Spotting the international symbol for personal convenience above a broad door- and this polished portal was configured to handle wheelchairs- I cautiously turned the handle and was granted entrance. All my own. Spotless. Vast. This chamber was the size of the sum of what all of the accommodations on my pending airplane flight would equal.

I’ll spare you the details, certainly. Everything proceeded according to plan and habit except for the conclusion. May I be quick to say that I am used to all manners of plumbing actuation, aka flushing: levers, knobs, switches, sensors, manual, semi-automatic, automatic and magic. I could not figure this dude out. Nothing looked like anything that I ever used before. And I needed to get back asap to my own departure gate. Confronted with a cord from the ceiling and a one inch square, illuminated button in the wall, I opted for the bright, shiny button and pushed it in.

This actuated the Call For Help light, at least on my side of the locked door. It was one of those moments when you are so frightened that everything moves slowly and you are aside yourself watching yourself behave. “I wonder what Chris is going to do now?!” Of course, I took some of the precious seconds available to me to wonder what will be the consequences of my greed, deceit, disrespectful and insulting behavior. I wondered if the Emirates had territorial authority in a handicapped bathroom? What language would my attorney need to speak? Would I suffer an incarceration similar to that dope-runner in Midnight Express?  Seriously though, I did envision a SWAT team in desert garb blowing the hinges off of the door to rescue what they had to perceive was the desperate soul pleading for assistance. As I stared at the amber, flashing light and enjoyed the melody of its whirring alarm, my only option was to try what works with computers and computer software. If one click makes it go on, maybe the same click will make it go off. I did. It did. Instant quiet and monochrome illumination.
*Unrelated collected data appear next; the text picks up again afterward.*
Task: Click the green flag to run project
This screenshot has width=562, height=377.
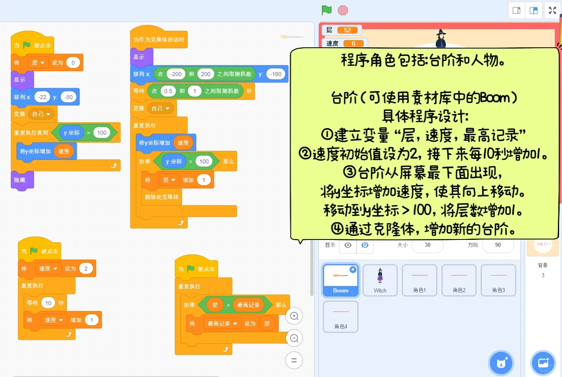Action: pyautogui.click(x=326, y=10)
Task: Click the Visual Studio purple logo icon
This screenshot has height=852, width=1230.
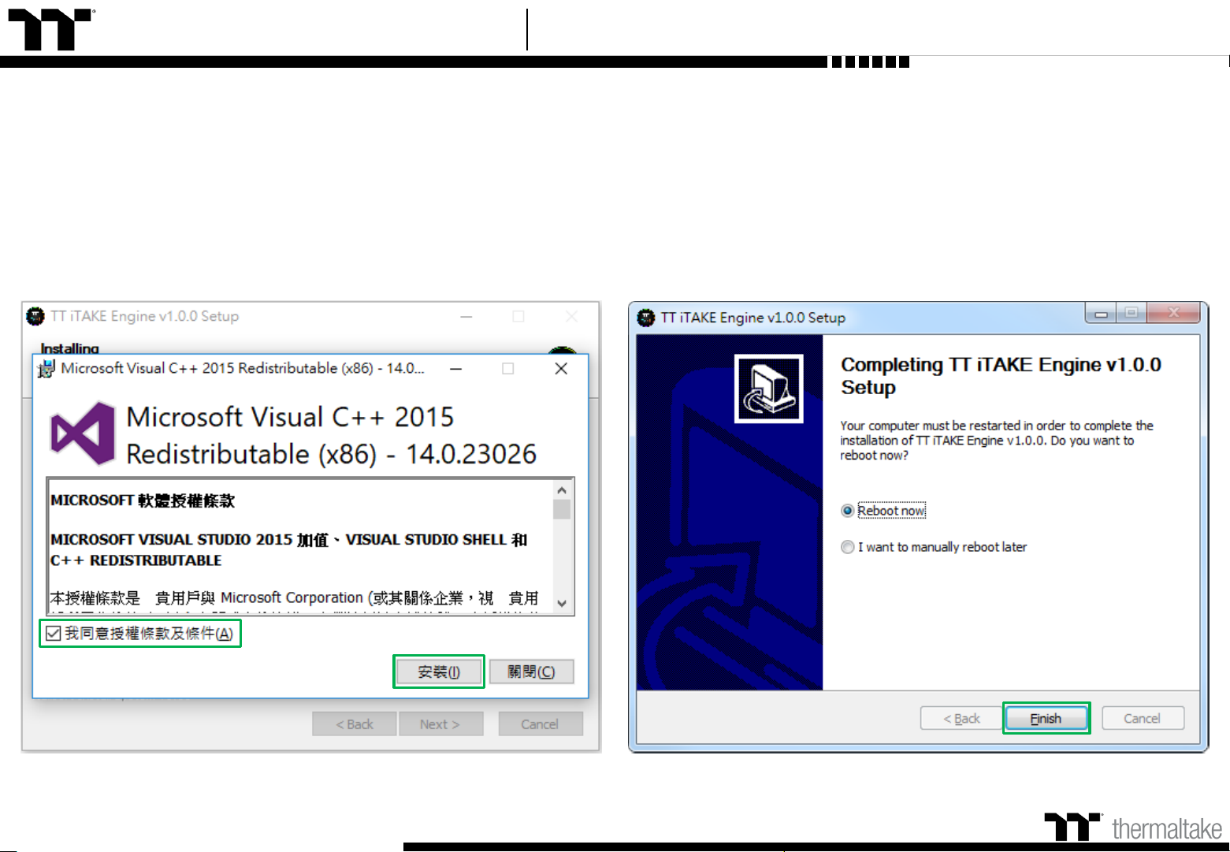Action: (x=83, y=433)
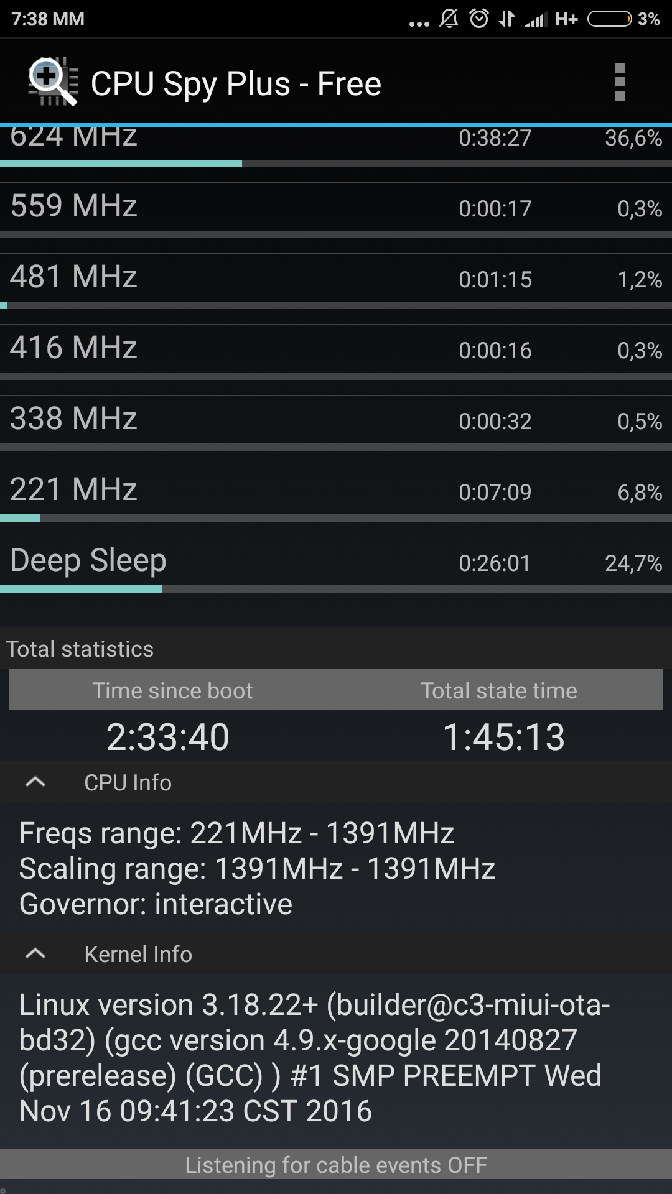672x1194 pixels.
Task: Tap the Governor: interactive line
Action: 156,904
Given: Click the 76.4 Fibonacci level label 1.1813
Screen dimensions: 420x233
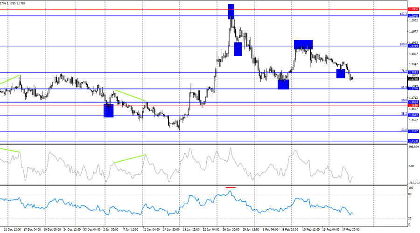Looking at the screenshot, I should [413, 72].
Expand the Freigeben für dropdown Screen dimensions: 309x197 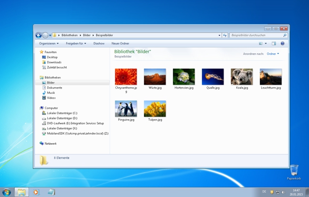(76, 44)
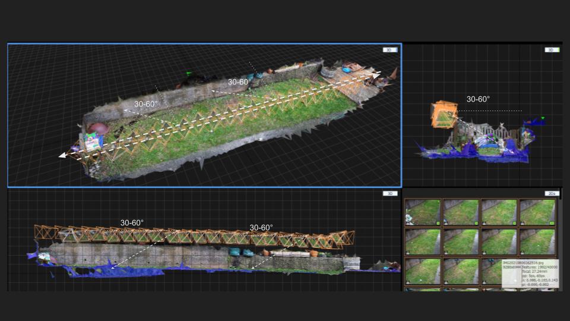Viewport: 570px width, 321px height.
Task: Click the camera icon on the second top-row thumbnail
Action: click(x=447, y=223)
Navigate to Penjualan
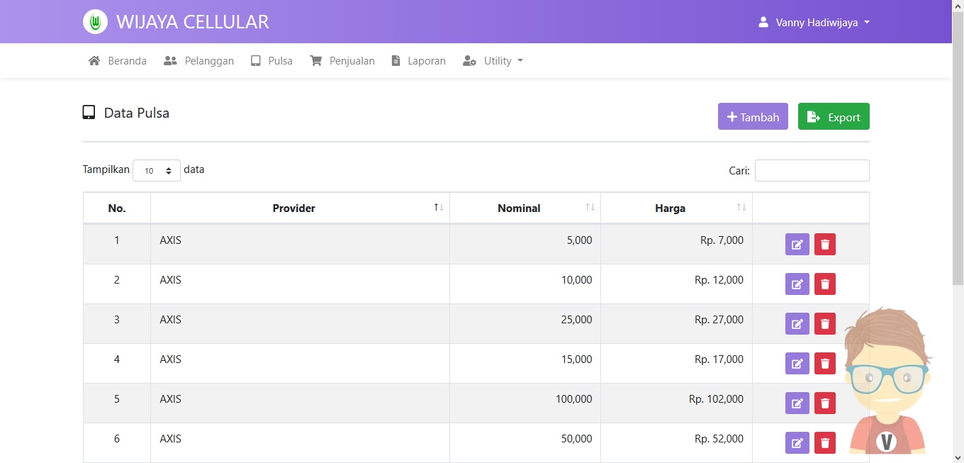Image resolution: width=964 pixels, height=463 pixels. click(342, 61)
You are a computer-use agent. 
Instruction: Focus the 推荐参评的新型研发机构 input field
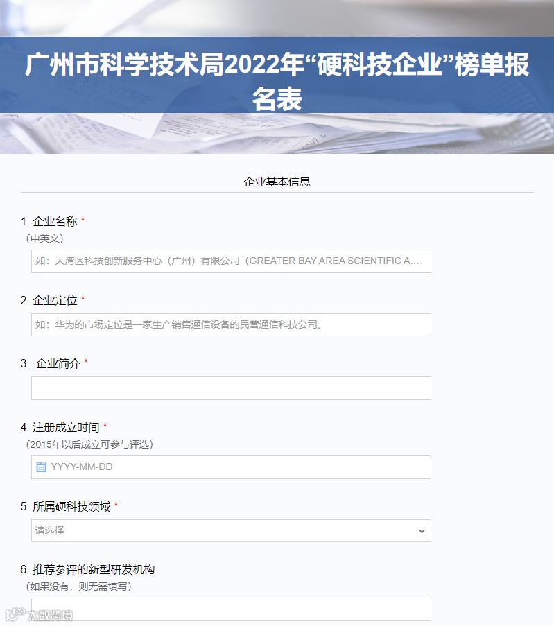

I like to think that those assigned to rescue the truly needy in such situations don’t alert immediately the airport ambulance as false alarms are a common or not uncommon occurrence. Kind of like the aggravating car and home alarm systems.

Now that order was restored, at least on my side of the door, I squared my shoulders, channeled my best 007 look of aplomb- you know, while the bad guy’s vehicle burns, Bond slips into a taxi initially hailed by a beautiful woman and they head to the casino. Just as Mr. Evil’s car explodes into vicious flames, James quips, ‘that’s one way to be fired from your job’- and pushed open my door.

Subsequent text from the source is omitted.